WHAT IS REQUIRED:
Repeat only the lines below from the one containing "633x819 pixels." through the one containing "Given: Click yellow", inclusive, exactly as written.

Collected data entries:
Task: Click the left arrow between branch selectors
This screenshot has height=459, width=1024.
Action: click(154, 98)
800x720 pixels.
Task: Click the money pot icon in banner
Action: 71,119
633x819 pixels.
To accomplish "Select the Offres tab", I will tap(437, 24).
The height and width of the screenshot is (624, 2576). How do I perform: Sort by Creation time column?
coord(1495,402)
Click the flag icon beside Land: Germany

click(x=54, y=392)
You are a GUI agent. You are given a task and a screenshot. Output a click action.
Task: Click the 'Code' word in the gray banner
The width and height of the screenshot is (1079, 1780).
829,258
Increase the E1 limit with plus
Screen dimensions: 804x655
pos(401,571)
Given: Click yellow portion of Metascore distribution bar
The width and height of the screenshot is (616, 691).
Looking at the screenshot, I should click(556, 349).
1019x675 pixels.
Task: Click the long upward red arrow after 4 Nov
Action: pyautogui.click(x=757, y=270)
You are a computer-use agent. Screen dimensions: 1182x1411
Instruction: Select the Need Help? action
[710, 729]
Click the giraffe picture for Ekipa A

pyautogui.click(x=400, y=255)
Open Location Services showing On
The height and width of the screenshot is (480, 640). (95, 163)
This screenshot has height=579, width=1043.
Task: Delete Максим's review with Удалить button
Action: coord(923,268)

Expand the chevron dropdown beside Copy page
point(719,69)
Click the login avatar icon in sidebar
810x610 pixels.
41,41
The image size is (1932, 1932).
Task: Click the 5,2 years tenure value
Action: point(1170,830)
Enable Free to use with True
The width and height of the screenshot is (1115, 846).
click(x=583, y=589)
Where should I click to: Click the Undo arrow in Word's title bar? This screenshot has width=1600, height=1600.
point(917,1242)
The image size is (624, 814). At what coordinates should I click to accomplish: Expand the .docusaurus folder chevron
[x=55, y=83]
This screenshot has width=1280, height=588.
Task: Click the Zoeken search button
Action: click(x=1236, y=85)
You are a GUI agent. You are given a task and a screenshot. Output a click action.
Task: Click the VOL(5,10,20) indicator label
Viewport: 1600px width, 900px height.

SOLVED EXERCISE:
633x819 pixels.
To accomplish "Select the Offres tab", I will tap(437, 24).
The height and width of the screenshot is (624, 2576). How do I perform: Sort by Creation time column?
coord(1495,402)
Click the flag icon beside Land: Germany

click(x=54, y=392)
You are a GUI agent. You are given a task and a screenshot. Output a click action.
Task: Click the 'Code' word in the gray banner
The width and height of the screenshot is (1079, 1780).
829,258
Increase the E1 limit with plus
Screen dimensions: 804x655
pos(401,571)
Given: Click yellow portion of Metascore distribution bar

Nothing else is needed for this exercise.